**TEXTO PROPORCIONADO**
========
El retorno de Leone a la dirección fue, pues, un trago muy amargo. En quince años nada había cambiado: en Europa se le entendía, pero en los Estados Unidos no. Leone iba muy por delante de lo que la industria norteamericana estaba dispuesta a asimilar. Envejecido, enfermo, preocupado por los años que había desperdiciado escondiéndose como productor y deseando legar al mundo una nueva gran obra que de una vez por todas pusiera de acuerdo a todo el mundo sobre su talento (algo que no sucedía desde El bueno, el feo y el malo), empezó a trabajar en un nuevo proyecto. Se trataba de Los 900 días, que debía narrar el sitio de Leningrado durante la Segunda Guerra Mundial; un hecho apocalíptico en el ejército nazi rodeó la ciudad e impidió el suministro de alimentos y demás productos básicos, con lo que la mayor parte de la población murió de hambre y frío. Esta, pensaba él, iba a ser la mayor de sus películas. Y desde luego la mayor de las superproducciones planeadas hasta entonces.
Nunca llegó a ponerla en marcha. Sergio Leone murió en 1989, a los sesenta años, sin haber comenzado el monumental rodaje de la que pudo haber sido la película más cara de la historia del cine, al menos en aquel momento. Su filmografía resultó ser sorprendentemente breve: tan sólo nueve películas como director. En los veinte años que separaron Por un puñado de dólares de Érase una vez en América, sólo estrenó seis largometrajes.
========
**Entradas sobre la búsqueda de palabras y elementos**

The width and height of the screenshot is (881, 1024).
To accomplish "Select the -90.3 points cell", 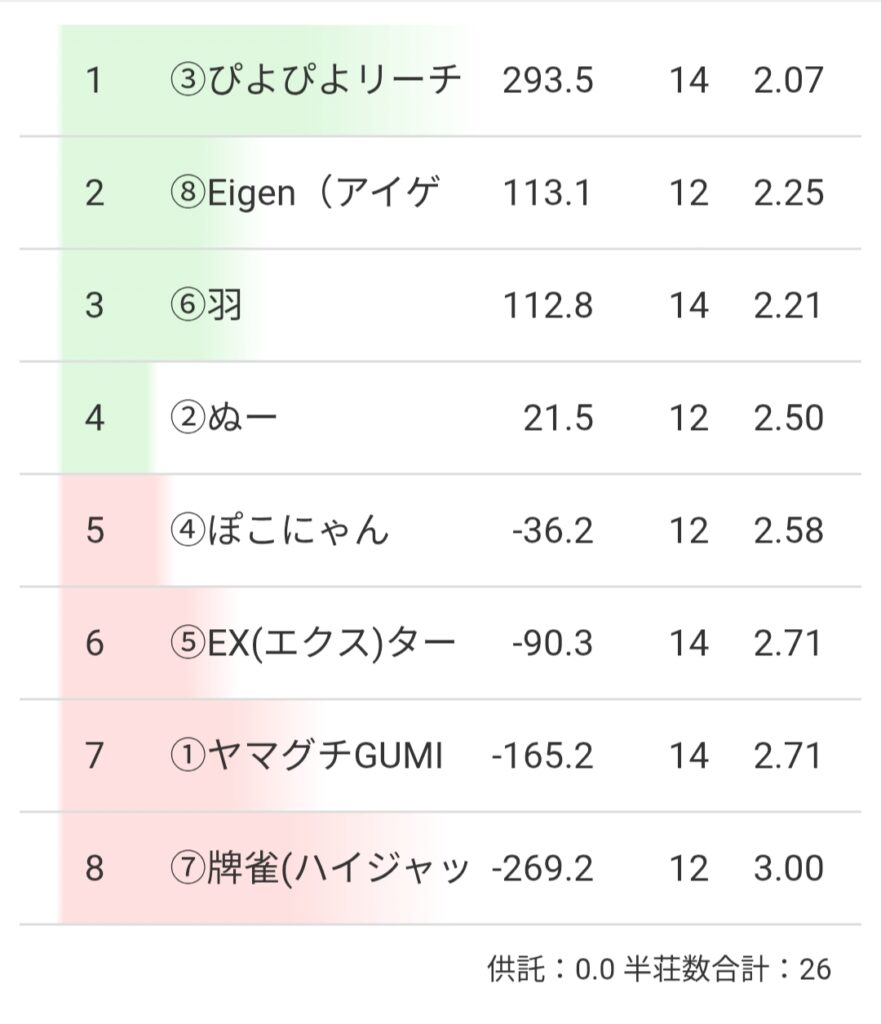I will point(552,643).
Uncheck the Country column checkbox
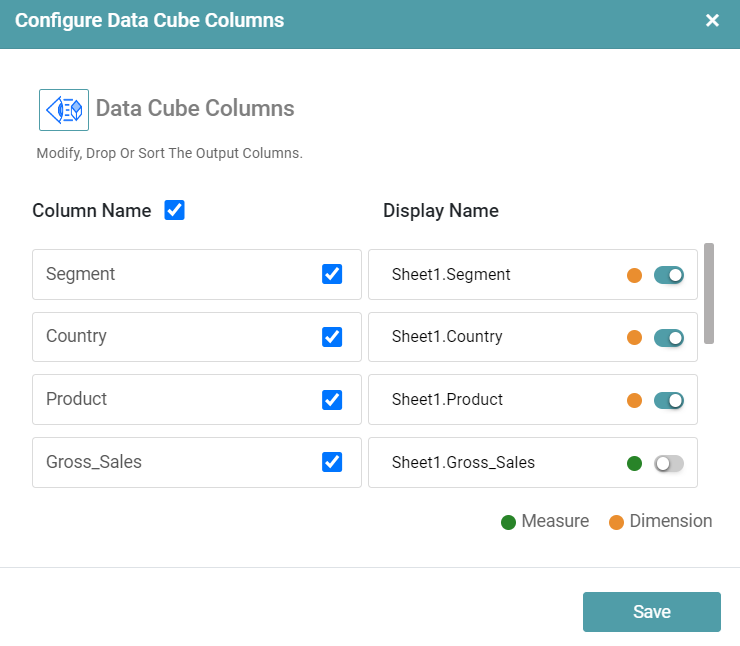 tap(332, 337)
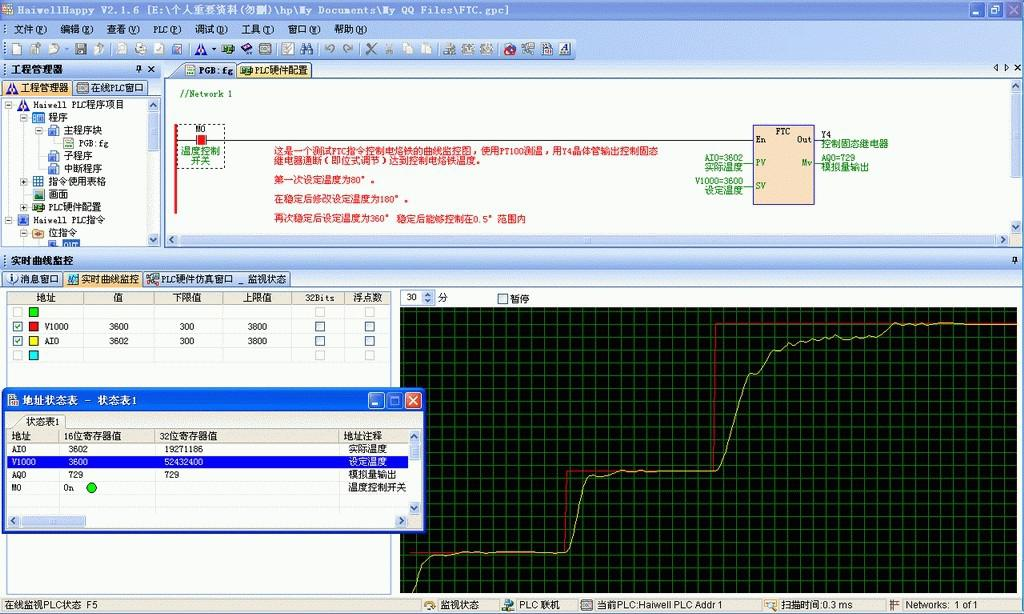Expand the 指令使用表格 tree node
1024x614 pixels.
pos(24,182)
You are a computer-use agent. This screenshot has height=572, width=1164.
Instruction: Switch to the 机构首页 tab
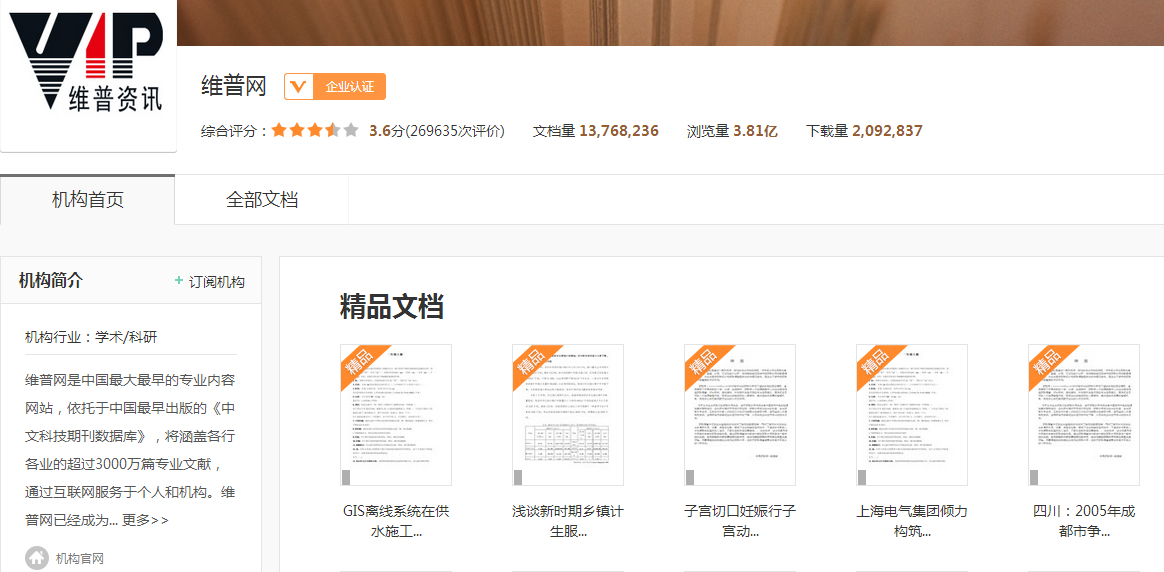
========
**TAREA**
Di si cada afirmación concuerda con el texto sobre Sergio Leone y respalda cada respuesta con una cita literal del texto: (a) Leone murió en 1989 a los sesenta años. (b) Leone llegó a comenzar el rodaje de Los 900 días. (c) Leone dirigió nueve películas en total.

**EJERCICIO RESUELTO**
(a) Sí: «Sergio Leone murió en 1989, a los sesenta años».
(b) No: «Nunca llegó a ponerla en marcha».
(c) Sí: «tan sólo nueve películas como director».